* **Aim of the task**
Set down again exactly the lines of the listing below that fall between the line holding "Rooms Sign In (918, 91)" and the line holding "Intermediate School (480, 682)", inclusive.
Records supplied section start
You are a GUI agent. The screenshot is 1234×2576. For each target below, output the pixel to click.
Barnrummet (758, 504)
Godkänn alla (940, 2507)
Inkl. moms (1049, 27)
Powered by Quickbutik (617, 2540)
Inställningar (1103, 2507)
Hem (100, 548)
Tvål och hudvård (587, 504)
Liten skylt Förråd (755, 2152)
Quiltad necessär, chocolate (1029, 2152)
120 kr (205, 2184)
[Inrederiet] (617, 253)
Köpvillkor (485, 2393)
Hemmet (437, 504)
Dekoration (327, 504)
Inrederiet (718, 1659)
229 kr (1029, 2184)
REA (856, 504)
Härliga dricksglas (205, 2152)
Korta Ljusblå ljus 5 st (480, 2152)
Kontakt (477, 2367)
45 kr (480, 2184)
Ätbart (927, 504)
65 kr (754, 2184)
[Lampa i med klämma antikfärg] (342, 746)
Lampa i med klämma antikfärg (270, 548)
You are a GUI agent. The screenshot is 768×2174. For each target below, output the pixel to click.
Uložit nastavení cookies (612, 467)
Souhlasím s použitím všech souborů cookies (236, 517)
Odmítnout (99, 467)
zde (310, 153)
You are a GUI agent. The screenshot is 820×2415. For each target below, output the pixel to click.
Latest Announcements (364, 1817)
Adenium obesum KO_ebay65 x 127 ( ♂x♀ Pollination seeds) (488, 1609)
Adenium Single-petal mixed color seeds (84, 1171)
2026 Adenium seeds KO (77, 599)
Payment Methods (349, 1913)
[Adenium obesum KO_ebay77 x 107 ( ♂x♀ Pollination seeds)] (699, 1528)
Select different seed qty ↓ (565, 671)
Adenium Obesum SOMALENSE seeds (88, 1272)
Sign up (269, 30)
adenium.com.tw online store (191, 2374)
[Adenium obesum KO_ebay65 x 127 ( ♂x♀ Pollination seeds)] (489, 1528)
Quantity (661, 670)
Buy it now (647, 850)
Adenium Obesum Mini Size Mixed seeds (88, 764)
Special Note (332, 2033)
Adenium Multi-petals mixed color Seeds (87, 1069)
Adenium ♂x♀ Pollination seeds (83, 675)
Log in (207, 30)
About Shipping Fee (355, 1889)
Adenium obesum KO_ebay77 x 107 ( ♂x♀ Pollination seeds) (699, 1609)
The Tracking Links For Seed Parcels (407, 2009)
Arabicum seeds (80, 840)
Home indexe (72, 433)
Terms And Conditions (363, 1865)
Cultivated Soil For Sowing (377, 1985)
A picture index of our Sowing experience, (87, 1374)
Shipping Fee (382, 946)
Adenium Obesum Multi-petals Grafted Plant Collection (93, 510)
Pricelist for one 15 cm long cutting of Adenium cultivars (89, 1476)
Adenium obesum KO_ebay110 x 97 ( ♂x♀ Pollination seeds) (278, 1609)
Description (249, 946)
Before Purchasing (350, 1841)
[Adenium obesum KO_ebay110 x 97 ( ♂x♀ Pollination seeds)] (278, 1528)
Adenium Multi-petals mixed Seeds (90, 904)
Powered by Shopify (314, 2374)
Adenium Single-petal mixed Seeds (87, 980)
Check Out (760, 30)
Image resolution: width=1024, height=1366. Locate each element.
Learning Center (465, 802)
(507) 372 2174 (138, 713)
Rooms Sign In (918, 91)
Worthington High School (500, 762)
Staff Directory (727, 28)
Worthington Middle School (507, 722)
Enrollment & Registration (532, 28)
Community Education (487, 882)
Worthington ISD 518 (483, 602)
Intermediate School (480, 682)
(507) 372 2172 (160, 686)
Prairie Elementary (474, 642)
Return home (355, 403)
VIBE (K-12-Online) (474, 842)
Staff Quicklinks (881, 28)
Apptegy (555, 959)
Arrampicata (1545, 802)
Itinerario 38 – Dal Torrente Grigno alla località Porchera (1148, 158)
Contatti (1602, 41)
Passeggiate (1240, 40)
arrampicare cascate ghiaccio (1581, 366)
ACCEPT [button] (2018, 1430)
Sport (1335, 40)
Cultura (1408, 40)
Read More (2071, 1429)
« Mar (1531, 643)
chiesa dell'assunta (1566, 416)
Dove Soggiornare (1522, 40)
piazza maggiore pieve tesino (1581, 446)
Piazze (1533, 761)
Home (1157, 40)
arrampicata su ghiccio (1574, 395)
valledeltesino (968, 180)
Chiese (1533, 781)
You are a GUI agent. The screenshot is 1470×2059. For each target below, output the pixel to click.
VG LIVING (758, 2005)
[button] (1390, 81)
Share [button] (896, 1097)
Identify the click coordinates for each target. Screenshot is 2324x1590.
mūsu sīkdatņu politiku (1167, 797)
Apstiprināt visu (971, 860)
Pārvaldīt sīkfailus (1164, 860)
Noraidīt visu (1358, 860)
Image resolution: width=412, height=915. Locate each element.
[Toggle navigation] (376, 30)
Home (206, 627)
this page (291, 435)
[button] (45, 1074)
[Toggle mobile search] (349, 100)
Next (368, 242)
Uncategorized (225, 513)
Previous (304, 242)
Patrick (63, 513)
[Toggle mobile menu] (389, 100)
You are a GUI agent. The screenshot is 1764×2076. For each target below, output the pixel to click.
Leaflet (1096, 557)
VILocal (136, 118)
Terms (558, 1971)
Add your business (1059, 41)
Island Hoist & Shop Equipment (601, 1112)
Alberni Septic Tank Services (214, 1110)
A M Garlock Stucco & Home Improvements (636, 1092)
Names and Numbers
Records supplied section end
* **Task solution**
Rooms Sign In (918, 91)
Worthington High School (500, 762)
Staff Directory (727, 28)
Worthington Middle School (507, 722)
Enrollment & Registration (532, 28)
Community Education (487, 882)
Worthington ISD 518 (483, 602)
Intermediate School (480, 682)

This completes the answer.